Celso Rodrigues, Nei da Conceição e Amabilio Gomes

SÃO PAULO, SP (FOLHAPRESS) - Dos reencontros que a vida possibilita, talvez o mais improvável de se imaginar é o de João Paulo Garcia dos Santos, Amabílio Gomes Filho e Nei da Conceição Cruz, ex-líderes do tráfico do Complexo da Maré, do Rio de Janeiro, que eram rivais e agora trabalham juntos em projetos da AfroReggae Audiovisual.

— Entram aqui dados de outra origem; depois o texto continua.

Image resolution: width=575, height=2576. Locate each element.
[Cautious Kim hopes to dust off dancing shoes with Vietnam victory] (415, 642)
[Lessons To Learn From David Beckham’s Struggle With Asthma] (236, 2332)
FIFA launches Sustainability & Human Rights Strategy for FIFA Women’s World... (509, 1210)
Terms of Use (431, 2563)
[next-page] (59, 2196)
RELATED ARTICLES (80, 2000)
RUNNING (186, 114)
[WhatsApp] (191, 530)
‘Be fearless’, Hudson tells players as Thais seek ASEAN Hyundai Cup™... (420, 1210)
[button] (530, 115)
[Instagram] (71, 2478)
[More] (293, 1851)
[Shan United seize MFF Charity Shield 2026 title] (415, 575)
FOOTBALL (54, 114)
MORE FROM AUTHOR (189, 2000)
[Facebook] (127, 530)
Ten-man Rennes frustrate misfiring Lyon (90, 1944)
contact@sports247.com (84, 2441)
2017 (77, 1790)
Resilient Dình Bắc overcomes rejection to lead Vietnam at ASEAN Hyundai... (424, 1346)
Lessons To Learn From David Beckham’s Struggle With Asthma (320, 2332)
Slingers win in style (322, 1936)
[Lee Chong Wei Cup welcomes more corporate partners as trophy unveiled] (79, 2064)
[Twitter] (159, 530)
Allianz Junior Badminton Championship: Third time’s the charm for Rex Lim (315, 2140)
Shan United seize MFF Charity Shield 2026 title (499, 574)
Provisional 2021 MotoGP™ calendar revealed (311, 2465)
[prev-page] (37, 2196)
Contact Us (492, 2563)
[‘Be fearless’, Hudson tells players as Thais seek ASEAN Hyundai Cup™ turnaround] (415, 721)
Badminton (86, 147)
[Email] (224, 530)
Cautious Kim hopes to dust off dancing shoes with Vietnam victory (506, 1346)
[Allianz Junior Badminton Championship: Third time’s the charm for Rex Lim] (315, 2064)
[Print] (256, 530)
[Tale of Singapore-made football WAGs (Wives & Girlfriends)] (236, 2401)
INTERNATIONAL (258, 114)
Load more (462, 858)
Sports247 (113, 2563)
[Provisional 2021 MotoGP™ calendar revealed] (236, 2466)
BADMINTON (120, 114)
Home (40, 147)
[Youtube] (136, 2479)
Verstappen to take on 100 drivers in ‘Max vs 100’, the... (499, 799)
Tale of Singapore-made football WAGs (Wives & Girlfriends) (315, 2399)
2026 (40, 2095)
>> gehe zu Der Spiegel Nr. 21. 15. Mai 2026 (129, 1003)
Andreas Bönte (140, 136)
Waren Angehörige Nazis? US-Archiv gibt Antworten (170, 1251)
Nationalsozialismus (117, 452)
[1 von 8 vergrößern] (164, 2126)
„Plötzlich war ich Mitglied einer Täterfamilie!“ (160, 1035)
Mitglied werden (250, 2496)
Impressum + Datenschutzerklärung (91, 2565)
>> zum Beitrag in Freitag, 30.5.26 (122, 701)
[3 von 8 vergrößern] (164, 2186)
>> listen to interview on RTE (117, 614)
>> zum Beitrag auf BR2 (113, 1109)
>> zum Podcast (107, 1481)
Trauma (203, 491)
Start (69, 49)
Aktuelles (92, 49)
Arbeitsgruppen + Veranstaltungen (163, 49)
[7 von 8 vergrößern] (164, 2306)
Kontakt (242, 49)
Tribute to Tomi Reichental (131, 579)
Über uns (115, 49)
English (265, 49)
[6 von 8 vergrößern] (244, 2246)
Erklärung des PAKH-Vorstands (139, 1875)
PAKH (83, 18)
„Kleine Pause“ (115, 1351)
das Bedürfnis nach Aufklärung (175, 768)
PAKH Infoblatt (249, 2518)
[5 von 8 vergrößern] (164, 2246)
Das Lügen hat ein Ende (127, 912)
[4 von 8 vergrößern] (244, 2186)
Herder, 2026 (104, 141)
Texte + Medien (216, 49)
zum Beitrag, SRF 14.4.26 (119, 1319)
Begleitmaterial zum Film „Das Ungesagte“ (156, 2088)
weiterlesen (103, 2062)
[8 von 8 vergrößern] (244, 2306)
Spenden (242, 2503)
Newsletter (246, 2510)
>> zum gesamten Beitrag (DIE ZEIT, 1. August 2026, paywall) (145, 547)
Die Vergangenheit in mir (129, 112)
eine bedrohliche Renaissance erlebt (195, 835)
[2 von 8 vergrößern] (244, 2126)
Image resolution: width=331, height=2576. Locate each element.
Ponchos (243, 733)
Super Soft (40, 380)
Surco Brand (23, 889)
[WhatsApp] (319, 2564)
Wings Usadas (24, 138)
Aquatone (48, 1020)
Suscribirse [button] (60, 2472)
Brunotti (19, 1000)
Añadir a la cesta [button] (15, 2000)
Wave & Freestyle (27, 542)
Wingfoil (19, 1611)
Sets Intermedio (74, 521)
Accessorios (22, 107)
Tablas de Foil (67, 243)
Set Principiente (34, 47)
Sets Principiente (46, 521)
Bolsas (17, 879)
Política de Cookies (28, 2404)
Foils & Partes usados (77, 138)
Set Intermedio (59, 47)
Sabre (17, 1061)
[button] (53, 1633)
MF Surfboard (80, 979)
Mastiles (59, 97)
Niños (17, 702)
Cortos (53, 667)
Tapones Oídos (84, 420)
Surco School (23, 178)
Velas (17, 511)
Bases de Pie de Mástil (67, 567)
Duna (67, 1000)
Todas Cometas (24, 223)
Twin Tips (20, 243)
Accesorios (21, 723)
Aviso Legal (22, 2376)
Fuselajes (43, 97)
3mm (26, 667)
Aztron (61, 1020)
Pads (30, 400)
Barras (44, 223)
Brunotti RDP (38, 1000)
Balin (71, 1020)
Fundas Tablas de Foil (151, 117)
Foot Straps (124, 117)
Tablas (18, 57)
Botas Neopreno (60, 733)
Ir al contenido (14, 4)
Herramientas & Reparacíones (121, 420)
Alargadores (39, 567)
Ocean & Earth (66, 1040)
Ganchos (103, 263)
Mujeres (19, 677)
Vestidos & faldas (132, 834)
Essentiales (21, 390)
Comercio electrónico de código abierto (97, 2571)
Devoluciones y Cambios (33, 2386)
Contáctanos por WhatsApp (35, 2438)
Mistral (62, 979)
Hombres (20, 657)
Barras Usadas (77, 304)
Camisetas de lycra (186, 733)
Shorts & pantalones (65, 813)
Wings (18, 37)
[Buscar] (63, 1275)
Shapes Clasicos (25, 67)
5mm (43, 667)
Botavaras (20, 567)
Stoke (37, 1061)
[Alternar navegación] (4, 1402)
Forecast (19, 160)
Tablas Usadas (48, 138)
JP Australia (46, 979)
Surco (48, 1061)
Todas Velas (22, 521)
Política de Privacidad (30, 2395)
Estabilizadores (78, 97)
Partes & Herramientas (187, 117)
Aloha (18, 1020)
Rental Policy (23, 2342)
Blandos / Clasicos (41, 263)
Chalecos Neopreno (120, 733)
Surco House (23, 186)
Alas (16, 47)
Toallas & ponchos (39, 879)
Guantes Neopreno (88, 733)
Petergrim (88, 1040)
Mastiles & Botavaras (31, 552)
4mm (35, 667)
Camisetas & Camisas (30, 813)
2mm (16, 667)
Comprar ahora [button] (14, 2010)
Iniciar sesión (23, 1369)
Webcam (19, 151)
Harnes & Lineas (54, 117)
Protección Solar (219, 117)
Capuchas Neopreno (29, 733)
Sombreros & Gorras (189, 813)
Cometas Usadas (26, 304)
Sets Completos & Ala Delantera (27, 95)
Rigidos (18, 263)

A produtora, braço direito da ONG AfroReggae, que tem 30 anos de atuação em favelas cariocas, assina o desenvolvimento, produção e edição de grandes sucessos do Globoplay, como "Arcanjo Renegado" e "A Divisão".

Após cumprirem suas penas, os três egressos do sistema penal viram-se em um mundo de falta de oportunidades e acabaram abraçados por José Júnior, presidente da produtora. Muitas das histórias que o coordenador geral ouviu estão nas tramas das séries, aprovadas pelos ex-líderes de facções, que se tornaram produtores, motoristas e consultores de atores e texto das produções.

"Sabe a 'Porta da Esperança', lá do Silvio Santos? É isso. O Afroreggae é a Porta da Esperança dessas pessoas", afirma Junior, orgulhoso. "Se a sociedade não permitir que ele trabalhe depois de cumprir pena, ele volta para o crime. Não cabe a mim e nem a você, nem a nenhum preconceituoso, julgar isso: a Justiça é que tem que ajudar esse cara, mas não é o que acontece."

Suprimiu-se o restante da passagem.